Signed-off-by: Jouni Malinen <quic_jouni@quicinc.com>

diff --git a/src/crypto/tls.h b/src/crypto/tls.h
index ccaac94c92672703a9703df31ab252e6721ddaa1..7ea32ee4aec38215c89a959b94b23a1b1613aa26 100644 (file)
--- a/src/crypto/tls.h
+++ b/src/crypto/tls.h
@@ -112,6 +112,7 @@ struct tls_config {
 #define TLS_CONN_ENABLE_TLSv1_1 BIT(15)
 #define TLS_CONN_ENABLE_TLSv1_2 BIT(16)
 #define TLS_CONN_TEAP_ANON_DH BIT(17)
+#define TLS_CONN_ALLOW_UNSAFE_RENEGOTIATION BIT(18)
 
 /**
  * struct tls_connection_params - Parameters for TLS connection

diff --git a/src/crypto/tls_openssl.c b/src/crypto/tls_openssl.c
index 388c6b0f4e4f4cc716f1322344585133fbe6cf62..0d23f44adbd39cb98ea9808bf52edc1a7eb51e5d 100644 (file)
--- a/src/crypto/tls_openssl.c
+++ b/src/crypto/tls_openssl.c
@@ -3081,6 +3081,11 @@ static int tls_set_conn_flags(struct tls_connection *conn, unsigned int flags,
                SSL_clear_options(ssl, SSL_OP_NO_TICKET);
 #endif /* SSL_OP_NO_TICKET */
 
+#ifdef SSL_OP_LEGACY_SERVER_CONNECT
+       if (flags & TLS_CONN_ALLOW_UNSAFE_RENEGOTIATION)
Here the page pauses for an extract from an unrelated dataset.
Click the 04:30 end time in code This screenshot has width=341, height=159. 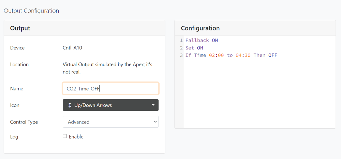point(243,55)
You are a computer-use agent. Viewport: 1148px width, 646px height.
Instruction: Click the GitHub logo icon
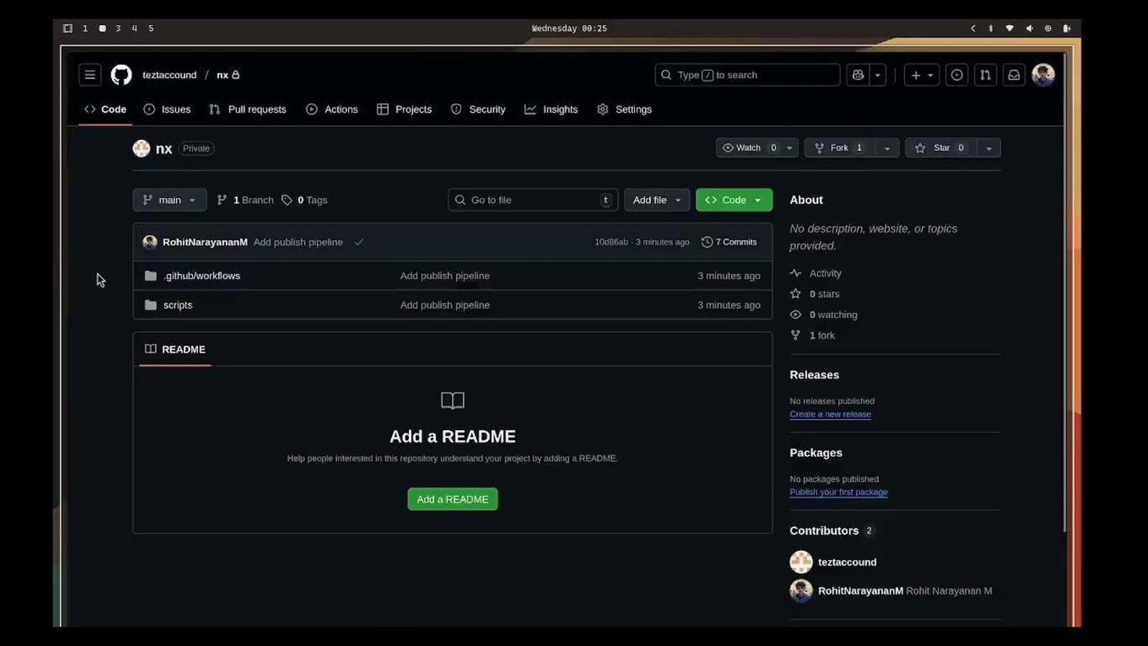(x=121, y=75)
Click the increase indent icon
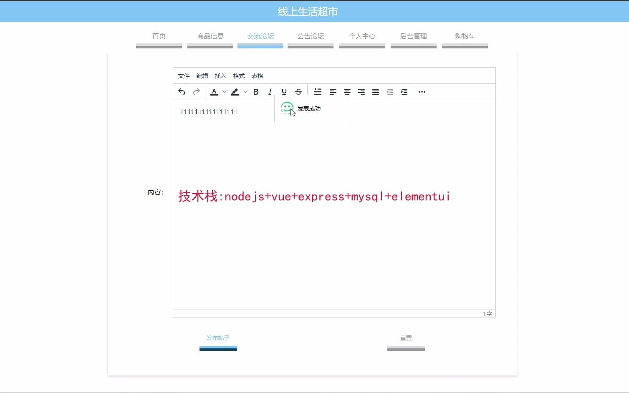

+               SSL_set_options(ssl, SSL_OP_LEGACY_SERVER_CONNECT);
+#endif /* SSL_OP_LEGACY_SERVER_CONNECT */
+
 #ifdef SSL_OP_NO_TLSv1
        if (flags & TLS_CONN_DISABLE_TLSv1_0)
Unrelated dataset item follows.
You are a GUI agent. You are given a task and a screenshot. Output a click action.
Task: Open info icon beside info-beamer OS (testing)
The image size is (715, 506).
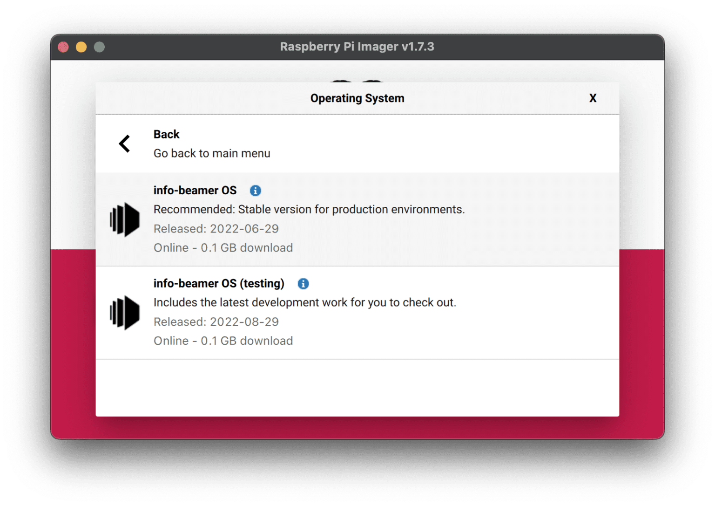[303, 284]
                SSL_set_options(ssl, SSL_OP_NO_TLSv1);

diff --git a/src/eap_peer/eap_tls_common.c b/src/eap_peer/eap_tls_common.c
index 06c9b211e97690788edcc4ac8e3e558c180c83d0..6193b4bdbbb73e0a7c1e00de2d1b9202e282ffc3 100644 (file)
--- a/src/eap_peer/eap_tls_common.c
+++ b/src/eap_peer/eap_tls_common.c
@@ -102,6 +102,10 @@ static void eap_tls_params_flags(struct tls_connection_params *params,
                params->flags |= TLS_CONN_SUITEB_NO_ECDH;
        if (os_strstr(txt, "tls_suiteb_no_ecdh=0"))
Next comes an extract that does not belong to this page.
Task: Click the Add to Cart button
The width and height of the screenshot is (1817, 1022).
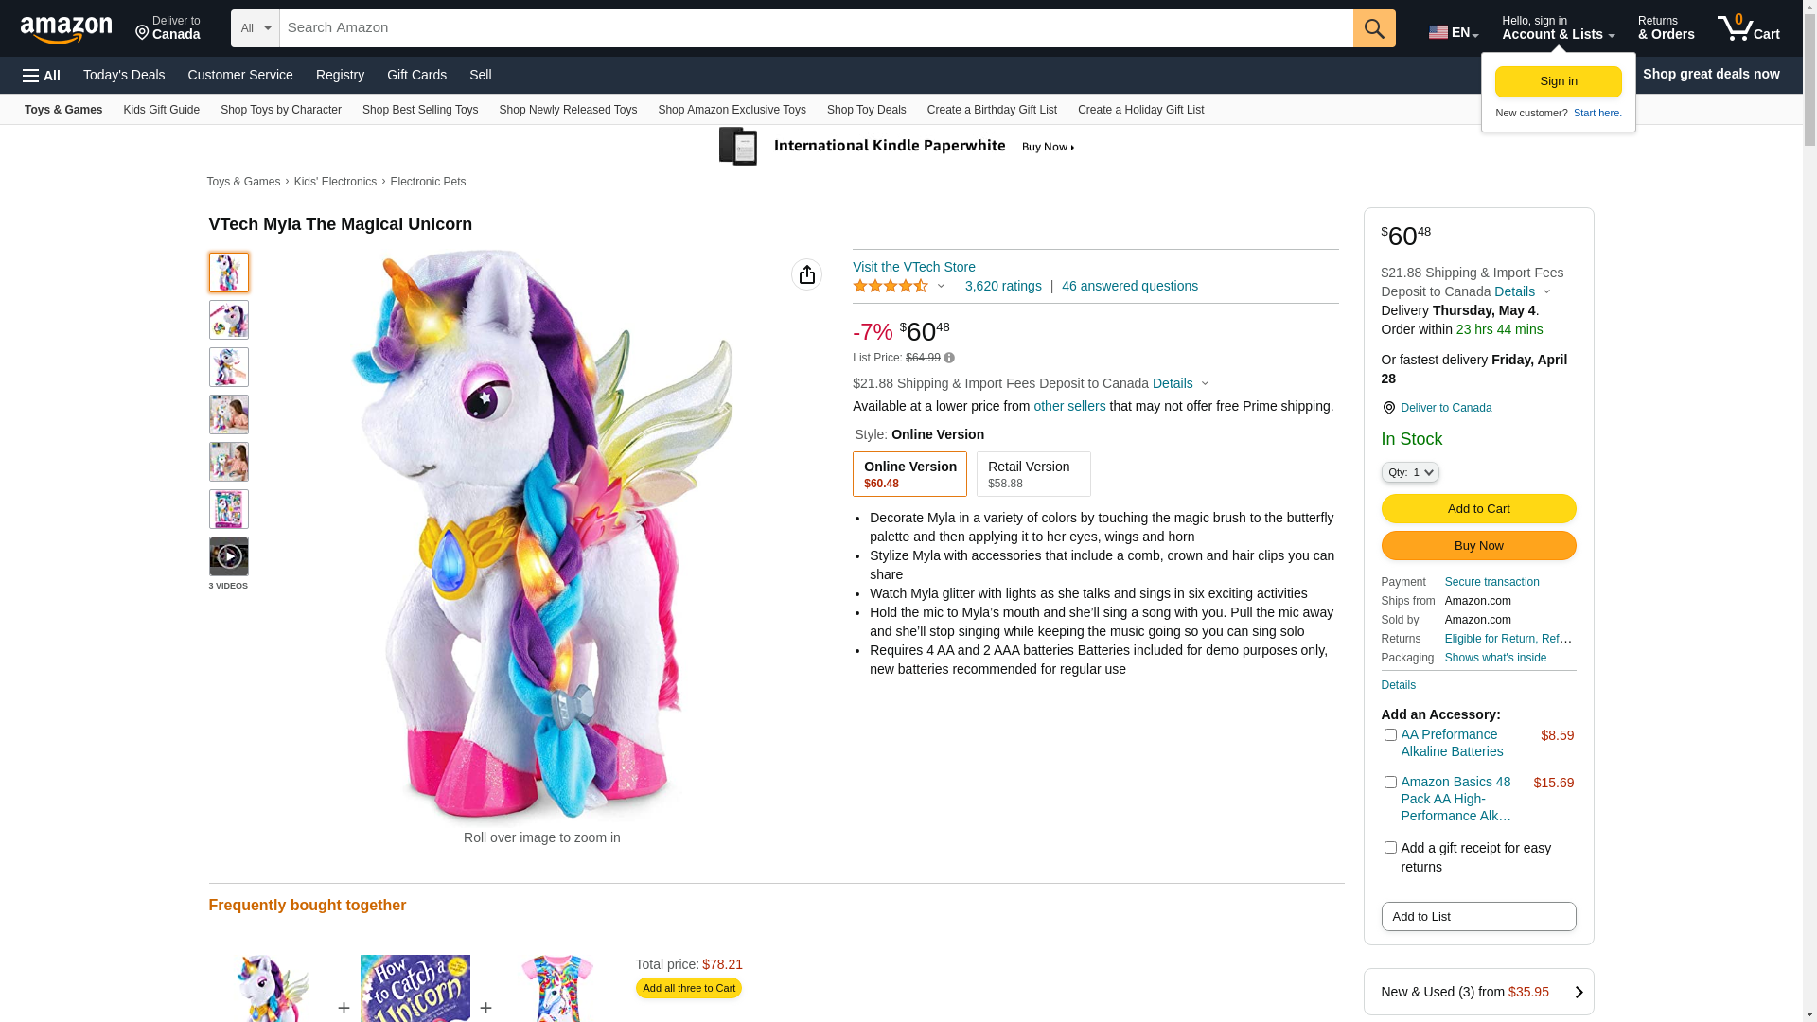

                params->flags &= ~TLS_CONN_SUITEB_NO_ECDH;
+       if (os_strstr(txt, "allow_unsafe_renegotiation=1"))
+               params->flags |= TLS_CONN_ALLOW_UNSAFE_RENEGOTIATION;
+       if (os_strstr(txt, "allow_unsafe_renegotiation=0"))
+               params->flags &= ~TLS_CONN_ALLOW_UNSAFE_RENEGOTIATION;
 }
 
 

diff --git a/wpa_supplicant/wpa_supplicant.conf b/wpa_supplicant/wpa_supplicant.conf
index a1dc769c946e885f19acb66d248b7b8163485e12..b5304a77e01d7192205b8ce24c1ea468d5cb48ef 100644 (file)
--- a/wpa_supplicant/wpa_supplicant.conf
+++ b/wpa_supplicant/wpa_supplicant.conf
@@ -1370,6 +1370,11 @@ fast_reauth=1
 # tls_suiteb=0 - do not apply Suite B 192-bit constraints on TLS (default)
 # tls_suiteb=1 - apply Suite B 192-bit constraints on TLS; this is used in
 #      particular when using Suite B with RSA keys of >= 3K (3072) bits
+# allow_unsafe_renegotiation=1 - allow connection with a TLS server that does
+#      not support safe renegotiation (RFC 5746); please note that this
+#      workaround should be only when having to authenticate with an old
+#      authentication server that cannot be updated to use secure TLS
+#      implementation.
 #
 # Following certificate/private key fields are used in inner Phase2
 # authentication when using EAP-TTLS or EAP-PEAP.